Tulanian...I don't know your story, but it sounds like you are in the midst of a divorce? I'm sorry for that. Divorce sucks.

But when you are done with the D and truly moved on afterwards (which takes awhile), then there are resources out there for people with your conditions to help make you an attractive mate...if you are open to them. My point is, don't worry about that now, but when you are really there, there is hope and help.

I have two very close friends who have similar issues, who have learned a lot of skills to make them very date worthy.


----------



## Anon Pink (Jan 17, 2013)

She's saying fix how those mental health problems affect how you show her love.

None of those dx prevent you from showing love. Your wife wasn't able to see how you did show your love and wanted you to become something that is unreasonable considering those "potential" limitations. 

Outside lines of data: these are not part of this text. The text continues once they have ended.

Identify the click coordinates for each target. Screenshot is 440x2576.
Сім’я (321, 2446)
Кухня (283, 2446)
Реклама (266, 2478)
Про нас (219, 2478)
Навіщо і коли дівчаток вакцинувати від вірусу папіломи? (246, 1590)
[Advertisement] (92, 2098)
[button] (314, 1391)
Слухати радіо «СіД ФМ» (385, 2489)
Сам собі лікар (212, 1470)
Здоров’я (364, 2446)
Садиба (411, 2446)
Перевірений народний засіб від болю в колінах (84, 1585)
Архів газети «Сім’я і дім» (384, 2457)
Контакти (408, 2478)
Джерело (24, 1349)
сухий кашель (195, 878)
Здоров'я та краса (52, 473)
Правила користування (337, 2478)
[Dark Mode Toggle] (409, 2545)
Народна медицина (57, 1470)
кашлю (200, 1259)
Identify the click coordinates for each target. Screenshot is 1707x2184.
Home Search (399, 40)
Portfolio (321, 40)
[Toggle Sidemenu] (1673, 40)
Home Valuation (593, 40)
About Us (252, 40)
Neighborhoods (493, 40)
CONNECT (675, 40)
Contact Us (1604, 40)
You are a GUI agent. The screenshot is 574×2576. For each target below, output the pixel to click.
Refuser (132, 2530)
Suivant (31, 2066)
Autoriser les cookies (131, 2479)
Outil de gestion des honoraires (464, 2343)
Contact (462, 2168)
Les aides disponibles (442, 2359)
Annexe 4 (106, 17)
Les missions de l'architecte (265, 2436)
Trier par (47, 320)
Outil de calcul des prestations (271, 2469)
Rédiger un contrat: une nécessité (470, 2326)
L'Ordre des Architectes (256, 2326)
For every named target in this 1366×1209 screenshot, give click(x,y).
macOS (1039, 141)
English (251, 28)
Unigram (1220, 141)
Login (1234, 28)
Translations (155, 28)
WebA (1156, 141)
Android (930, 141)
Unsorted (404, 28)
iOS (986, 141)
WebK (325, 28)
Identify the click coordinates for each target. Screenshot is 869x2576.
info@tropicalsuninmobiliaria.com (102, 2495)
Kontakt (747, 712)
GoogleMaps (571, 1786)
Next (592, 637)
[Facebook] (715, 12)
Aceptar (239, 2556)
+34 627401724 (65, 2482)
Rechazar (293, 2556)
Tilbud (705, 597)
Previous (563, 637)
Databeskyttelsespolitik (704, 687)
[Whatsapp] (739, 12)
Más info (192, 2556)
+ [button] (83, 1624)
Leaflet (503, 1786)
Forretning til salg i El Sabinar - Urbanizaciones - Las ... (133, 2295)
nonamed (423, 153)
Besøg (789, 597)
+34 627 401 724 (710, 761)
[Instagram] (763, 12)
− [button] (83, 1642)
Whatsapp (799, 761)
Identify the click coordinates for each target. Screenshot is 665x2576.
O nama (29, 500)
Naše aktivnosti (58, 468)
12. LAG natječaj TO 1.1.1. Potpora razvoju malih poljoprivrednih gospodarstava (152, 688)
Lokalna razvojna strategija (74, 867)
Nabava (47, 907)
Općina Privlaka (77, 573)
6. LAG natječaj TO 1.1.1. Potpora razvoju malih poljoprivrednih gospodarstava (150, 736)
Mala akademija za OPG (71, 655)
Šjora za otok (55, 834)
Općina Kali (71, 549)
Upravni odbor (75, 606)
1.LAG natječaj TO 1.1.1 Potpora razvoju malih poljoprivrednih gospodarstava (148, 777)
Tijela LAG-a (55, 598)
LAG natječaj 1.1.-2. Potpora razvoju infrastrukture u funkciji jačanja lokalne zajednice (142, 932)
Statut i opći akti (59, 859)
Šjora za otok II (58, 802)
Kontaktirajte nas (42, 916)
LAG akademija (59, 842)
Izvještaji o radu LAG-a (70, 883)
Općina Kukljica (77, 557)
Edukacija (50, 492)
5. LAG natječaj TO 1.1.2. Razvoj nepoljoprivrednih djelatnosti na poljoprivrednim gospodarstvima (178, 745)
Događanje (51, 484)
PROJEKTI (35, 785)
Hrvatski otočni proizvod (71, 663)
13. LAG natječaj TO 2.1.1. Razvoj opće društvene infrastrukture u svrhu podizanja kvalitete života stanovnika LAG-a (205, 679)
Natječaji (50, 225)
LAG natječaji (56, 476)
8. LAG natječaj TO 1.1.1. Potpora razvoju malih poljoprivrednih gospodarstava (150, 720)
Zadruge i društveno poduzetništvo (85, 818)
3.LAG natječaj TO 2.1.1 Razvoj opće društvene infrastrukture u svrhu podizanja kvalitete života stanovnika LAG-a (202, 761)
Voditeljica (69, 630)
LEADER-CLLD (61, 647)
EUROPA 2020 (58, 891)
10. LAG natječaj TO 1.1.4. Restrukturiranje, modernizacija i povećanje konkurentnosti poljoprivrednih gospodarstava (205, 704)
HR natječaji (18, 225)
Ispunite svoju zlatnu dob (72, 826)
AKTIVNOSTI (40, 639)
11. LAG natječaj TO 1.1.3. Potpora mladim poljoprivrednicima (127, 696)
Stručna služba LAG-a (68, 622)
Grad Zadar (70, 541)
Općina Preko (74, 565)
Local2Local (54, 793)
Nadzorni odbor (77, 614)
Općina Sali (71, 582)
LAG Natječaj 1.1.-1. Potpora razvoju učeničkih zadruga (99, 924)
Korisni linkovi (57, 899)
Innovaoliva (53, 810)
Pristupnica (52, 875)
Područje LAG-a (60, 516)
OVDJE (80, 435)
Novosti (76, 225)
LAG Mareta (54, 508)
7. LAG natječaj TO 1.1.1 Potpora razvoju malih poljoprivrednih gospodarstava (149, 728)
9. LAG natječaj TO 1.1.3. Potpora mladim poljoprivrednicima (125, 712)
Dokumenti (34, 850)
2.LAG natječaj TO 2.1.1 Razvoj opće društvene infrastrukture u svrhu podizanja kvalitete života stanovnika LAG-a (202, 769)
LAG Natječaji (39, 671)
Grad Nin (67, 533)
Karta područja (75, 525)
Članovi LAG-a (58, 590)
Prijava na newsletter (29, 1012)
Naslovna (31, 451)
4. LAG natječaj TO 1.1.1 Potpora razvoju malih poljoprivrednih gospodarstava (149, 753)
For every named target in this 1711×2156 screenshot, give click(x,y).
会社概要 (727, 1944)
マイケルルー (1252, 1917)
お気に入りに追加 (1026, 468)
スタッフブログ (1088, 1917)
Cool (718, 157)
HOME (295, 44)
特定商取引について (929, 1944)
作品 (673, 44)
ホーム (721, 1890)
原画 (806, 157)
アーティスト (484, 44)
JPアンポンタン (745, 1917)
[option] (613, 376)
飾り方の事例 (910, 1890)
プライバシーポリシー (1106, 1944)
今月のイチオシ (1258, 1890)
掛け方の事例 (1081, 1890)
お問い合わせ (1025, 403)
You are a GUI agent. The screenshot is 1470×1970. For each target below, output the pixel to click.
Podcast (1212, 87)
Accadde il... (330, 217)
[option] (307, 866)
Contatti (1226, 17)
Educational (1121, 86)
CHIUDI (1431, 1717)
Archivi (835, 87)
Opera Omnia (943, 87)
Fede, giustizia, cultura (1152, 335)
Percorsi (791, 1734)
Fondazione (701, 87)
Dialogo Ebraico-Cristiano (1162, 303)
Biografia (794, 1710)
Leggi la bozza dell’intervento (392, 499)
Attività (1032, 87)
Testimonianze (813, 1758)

A dear friend who I admire greatly always says: 

There a lid for every pot.

Hang in there Tulanian!


----------



## Anon Pink (Jan 17, 2013)

Tulanian said:


> What kills me is I'm really not seeing how anyone ELSE would want to put up with a depressed autistic with ADD. If it's enough to kill a seventeen year marriage how would even casual dating survive it?
> _Posted via Mobile Device_


Now you'll be looking for a woman who can see your gifts for what they are. Your depression won't last forever. ADD is actually fun and impulsive sex is awesome! Autism makes connections harder to form, but not impossible. You did it once, you'll be able to do it again.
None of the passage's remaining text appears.